◆ DOCUMENT SECTION:

September 11, 2001
Fifteen or so minutes before nine o’clock on the morning of September 11, 2001, I was working in my office, when my next-door neighbor rushed in and asked me whether I’d heard that a plane had crashed into the World Trade Center. I told him I hadn’t. I had noticed, however, looking out of my windows, that there were a larger number of people than normal gathered at the corner of Fourteenth Street and University Place. I decided to go downstairs to investigate.
Everybody was looking to the south, down University Place toward Washington Square and then two miles beyond to the twin towers of the World Trade Center burning in the clear, blue sky. When my neighbor had mentioned the World Trade Center had been hit by a plane, I had assumed that he meant a Cessna aircraft or even something smaller that had flown off course. I held this view, even though I should have realized that the towers were two miles away and that the amount of smoke billowing out of them suggested a much bigger aircraft. Yet it seemed impossible to believe that the casualties would be great, or that the buildings could collapse. “They’ll be able to evacuate them,” I remember thinking to myself. “Hopefully, not too many people will have been injured.”

◆ GIVEN DATA:
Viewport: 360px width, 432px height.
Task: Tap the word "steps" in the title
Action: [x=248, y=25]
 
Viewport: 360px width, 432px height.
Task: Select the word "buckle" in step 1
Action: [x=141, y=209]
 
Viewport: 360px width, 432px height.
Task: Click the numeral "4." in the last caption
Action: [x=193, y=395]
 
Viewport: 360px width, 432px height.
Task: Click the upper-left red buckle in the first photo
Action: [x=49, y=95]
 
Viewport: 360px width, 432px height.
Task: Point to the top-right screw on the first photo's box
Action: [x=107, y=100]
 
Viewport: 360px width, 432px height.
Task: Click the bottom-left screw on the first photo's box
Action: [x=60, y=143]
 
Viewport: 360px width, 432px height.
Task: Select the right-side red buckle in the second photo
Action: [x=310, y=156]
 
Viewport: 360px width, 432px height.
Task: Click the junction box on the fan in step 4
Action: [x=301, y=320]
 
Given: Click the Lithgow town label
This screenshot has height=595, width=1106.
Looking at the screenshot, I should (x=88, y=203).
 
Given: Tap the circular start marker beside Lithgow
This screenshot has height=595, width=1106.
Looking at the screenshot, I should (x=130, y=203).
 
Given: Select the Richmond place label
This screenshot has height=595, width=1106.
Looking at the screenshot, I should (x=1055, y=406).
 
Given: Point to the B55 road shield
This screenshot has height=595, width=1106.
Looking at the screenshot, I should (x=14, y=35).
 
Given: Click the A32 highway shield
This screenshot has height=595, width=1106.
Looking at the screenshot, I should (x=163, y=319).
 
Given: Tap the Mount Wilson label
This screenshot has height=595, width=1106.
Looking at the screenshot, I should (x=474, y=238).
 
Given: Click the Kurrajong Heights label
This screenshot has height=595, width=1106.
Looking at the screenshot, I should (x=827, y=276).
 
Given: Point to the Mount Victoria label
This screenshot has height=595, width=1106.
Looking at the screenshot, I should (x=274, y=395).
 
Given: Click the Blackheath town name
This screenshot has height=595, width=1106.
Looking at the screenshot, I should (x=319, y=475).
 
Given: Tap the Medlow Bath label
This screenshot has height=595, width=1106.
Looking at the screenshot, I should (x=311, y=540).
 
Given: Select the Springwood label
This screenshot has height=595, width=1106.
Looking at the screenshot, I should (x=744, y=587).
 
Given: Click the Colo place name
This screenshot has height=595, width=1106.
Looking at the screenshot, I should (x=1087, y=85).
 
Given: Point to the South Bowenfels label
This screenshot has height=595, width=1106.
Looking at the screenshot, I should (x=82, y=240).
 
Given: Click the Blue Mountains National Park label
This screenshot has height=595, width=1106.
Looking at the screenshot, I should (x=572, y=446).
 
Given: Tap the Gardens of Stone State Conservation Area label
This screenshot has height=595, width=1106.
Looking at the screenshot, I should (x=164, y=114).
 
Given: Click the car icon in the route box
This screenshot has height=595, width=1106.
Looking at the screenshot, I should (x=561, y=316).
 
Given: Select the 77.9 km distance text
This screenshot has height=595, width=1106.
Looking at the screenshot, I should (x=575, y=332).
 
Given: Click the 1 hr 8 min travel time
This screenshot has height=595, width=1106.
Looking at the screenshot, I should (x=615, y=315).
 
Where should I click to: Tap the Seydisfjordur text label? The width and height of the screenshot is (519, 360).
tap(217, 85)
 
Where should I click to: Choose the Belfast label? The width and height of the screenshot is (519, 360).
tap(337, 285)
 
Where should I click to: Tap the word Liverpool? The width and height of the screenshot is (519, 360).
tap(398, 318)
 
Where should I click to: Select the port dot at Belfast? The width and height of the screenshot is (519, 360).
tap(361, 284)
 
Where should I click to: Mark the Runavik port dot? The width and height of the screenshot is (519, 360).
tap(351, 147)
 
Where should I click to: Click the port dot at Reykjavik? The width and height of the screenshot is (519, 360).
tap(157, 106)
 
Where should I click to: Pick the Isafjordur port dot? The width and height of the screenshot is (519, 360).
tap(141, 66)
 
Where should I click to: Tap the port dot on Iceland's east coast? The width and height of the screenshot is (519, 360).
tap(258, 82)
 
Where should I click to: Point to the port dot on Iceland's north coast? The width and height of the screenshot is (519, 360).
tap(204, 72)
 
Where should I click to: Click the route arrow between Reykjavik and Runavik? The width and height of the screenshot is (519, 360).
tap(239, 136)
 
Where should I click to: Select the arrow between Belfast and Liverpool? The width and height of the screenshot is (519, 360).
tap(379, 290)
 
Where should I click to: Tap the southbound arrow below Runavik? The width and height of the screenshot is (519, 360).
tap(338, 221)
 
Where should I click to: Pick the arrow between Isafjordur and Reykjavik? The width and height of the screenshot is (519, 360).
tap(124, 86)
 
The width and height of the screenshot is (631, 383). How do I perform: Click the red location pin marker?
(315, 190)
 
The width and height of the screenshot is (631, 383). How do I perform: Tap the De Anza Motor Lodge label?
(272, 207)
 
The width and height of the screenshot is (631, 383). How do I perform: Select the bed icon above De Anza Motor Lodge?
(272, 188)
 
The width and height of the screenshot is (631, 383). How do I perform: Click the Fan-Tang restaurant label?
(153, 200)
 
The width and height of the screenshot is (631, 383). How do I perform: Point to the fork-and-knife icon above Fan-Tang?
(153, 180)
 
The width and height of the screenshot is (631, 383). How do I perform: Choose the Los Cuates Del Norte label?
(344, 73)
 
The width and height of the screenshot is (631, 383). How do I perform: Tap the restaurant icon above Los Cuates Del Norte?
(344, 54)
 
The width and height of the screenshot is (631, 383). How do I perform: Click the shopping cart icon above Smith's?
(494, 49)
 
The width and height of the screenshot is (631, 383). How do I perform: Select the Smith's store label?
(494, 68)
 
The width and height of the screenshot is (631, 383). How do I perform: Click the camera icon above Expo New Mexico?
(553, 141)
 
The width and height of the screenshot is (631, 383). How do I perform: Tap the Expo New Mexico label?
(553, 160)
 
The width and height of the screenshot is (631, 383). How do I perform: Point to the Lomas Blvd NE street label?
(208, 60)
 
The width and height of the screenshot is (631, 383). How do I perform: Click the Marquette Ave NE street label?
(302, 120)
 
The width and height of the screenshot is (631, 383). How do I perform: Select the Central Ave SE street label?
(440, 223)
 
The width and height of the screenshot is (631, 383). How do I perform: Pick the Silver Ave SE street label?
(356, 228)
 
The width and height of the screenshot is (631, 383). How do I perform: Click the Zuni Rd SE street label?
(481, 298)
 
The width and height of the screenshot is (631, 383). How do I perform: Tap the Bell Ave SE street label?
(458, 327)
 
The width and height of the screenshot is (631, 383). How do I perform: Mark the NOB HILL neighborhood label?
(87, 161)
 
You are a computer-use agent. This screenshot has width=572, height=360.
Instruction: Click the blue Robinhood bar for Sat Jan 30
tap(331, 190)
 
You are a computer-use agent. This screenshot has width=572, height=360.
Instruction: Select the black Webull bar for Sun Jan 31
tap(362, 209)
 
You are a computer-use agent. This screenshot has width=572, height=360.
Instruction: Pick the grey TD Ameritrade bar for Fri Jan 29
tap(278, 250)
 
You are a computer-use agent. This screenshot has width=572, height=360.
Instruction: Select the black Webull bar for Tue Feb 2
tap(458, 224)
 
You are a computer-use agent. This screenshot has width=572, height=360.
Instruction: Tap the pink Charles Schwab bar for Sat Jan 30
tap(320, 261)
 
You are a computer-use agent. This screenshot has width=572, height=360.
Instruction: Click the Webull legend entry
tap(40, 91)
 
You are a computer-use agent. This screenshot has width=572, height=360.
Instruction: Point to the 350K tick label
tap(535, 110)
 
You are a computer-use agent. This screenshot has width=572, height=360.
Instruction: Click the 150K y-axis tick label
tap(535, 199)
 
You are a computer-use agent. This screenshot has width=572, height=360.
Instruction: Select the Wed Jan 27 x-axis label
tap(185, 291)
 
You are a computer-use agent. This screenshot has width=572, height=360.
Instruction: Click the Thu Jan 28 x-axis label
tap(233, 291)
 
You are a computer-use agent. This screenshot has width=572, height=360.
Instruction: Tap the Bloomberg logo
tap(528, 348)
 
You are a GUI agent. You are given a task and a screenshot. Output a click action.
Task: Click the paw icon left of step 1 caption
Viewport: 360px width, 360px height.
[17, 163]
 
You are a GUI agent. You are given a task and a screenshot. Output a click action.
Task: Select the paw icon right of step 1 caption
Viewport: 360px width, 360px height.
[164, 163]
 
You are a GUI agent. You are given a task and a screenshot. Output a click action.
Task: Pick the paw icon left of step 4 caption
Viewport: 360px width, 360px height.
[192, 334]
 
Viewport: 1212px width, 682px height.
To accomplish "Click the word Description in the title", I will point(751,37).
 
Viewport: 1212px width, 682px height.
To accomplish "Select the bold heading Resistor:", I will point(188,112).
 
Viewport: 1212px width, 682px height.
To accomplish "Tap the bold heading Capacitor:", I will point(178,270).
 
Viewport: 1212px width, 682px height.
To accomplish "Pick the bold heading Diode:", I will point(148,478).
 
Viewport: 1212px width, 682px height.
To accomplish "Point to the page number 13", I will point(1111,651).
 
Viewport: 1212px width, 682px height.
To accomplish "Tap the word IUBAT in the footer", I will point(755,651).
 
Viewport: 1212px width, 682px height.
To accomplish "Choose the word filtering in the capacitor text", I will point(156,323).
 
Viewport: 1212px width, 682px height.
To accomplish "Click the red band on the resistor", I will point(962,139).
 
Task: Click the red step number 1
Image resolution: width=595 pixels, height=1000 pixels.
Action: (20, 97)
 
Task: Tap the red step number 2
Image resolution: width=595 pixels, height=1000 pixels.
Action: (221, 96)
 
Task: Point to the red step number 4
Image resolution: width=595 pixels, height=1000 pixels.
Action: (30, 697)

◆ YOUR ASSIGNMENT:
Name every place the September 11, 2001 account mentions by name. Answer from the September 11, 2001 account only, not from the rows.

◆ RESPONSE TO THIS EXERCISE:
World Trade Center, Fourteenth Street, University Place, Washington Square